◆ **Short exercise**
Pick out every line of the entries below that contains the string "Describe", and copy each of those lines.

Word and element location data:
--- Begin ---

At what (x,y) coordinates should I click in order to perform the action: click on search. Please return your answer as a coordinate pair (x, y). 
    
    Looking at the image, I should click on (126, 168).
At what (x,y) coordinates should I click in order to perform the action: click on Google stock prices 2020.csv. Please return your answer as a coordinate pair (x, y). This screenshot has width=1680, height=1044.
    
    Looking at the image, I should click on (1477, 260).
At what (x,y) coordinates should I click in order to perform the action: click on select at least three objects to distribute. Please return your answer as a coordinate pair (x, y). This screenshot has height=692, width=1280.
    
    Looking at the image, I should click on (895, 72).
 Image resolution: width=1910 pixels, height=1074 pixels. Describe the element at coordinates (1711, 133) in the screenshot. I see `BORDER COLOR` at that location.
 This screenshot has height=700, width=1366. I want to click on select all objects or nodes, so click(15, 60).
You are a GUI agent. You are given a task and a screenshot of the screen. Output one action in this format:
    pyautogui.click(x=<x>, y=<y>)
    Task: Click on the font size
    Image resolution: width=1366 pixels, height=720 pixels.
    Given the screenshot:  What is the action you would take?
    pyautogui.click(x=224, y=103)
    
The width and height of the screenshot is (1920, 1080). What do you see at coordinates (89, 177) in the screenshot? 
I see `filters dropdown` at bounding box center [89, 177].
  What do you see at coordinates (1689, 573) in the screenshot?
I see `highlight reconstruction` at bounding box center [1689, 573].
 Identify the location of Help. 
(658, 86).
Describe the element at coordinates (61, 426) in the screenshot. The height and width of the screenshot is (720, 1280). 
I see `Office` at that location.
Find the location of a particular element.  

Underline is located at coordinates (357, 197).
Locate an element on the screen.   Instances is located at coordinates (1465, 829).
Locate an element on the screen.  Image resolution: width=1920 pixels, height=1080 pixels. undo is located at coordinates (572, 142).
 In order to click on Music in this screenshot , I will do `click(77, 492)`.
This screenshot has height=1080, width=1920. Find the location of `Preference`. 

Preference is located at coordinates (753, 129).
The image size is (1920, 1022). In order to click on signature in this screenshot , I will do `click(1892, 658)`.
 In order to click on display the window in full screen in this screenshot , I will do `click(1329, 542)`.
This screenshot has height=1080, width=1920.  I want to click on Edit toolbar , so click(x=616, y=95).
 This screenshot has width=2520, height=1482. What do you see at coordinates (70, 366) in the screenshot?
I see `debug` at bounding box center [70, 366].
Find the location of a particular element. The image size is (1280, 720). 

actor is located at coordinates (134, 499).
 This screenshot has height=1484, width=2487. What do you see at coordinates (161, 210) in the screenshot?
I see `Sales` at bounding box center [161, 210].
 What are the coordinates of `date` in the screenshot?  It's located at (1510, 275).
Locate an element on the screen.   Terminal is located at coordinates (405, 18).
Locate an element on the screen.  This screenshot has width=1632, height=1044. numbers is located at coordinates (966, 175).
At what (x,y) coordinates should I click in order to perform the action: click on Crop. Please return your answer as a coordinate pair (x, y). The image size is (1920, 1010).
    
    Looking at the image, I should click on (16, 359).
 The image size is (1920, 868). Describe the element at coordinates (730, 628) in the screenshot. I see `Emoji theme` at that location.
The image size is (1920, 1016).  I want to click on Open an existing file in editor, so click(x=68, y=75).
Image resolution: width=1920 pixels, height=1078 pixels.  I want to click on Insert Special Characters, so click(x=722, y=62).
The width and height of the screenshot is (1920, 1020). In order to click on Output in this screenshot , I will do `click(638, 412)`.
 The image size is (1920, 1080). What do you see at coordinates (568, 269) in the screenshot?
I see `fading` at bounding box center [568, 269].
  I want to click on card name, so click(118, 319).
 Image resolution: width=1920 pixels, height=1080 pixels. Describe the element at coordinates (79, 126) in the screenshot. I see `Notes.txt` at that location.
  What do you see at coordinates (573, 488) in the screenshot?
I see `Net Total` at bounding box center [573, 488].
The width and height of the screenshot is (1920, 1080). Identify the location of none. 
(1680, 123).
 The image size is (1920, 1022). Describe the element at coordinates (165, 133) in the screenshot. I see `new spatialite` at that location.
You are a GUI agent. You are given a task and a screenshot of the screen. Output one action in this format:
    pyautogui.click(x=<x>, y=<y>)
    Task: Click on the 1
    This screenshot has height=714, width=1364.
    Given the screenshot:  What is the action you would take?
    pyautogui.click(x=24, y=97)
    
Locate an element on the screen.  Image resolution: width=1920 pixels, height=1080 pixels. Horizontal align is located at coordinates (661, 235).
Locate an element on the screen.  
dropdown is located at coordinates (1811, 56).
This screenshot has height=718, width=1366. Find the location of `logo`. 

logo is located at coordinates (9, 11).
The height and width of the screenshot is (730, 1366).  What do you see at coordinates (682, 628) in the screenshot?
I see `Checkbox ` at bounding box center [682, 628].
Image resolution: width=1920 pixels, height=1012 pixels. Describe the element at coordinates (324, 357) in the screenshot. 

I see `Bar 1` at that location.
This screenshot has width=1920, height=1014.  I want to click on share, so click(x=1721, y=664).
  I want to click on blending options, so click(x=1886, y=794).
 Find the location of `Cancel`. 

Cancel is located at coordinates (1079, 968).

--- End ---

◆ **Reply to the exercise**
 Image resolution: width=1910 pixels, height=1074 pixels. Describe the element at coordinates (1711, 133) in the screenshot. I see `BORDER COLOR` at that location.
Describe the element at coordinates (61, 426) in the screenshot. The height and width of the screenshot is (720, 1280). 
 The image size is (1920, 868). Describe the element at coordinates (730, 628) in the screenshot. I see `Emoji theme` at that location.
 Image resolution: width=1920 pixels, height=1080 pixels. Describe the element at coordinates (79, 126) in the screenshot. I see `Notes.txt` at that location.
 The image size is (1920, 1022). Describe the element at coordinates (165, 133) in the screenshot. I see `new spatialite` at that location.
Image resolution: width=1920 pixels, height=1012 pixels. Describe the element at coordinates (324, 357) in the screenshot. 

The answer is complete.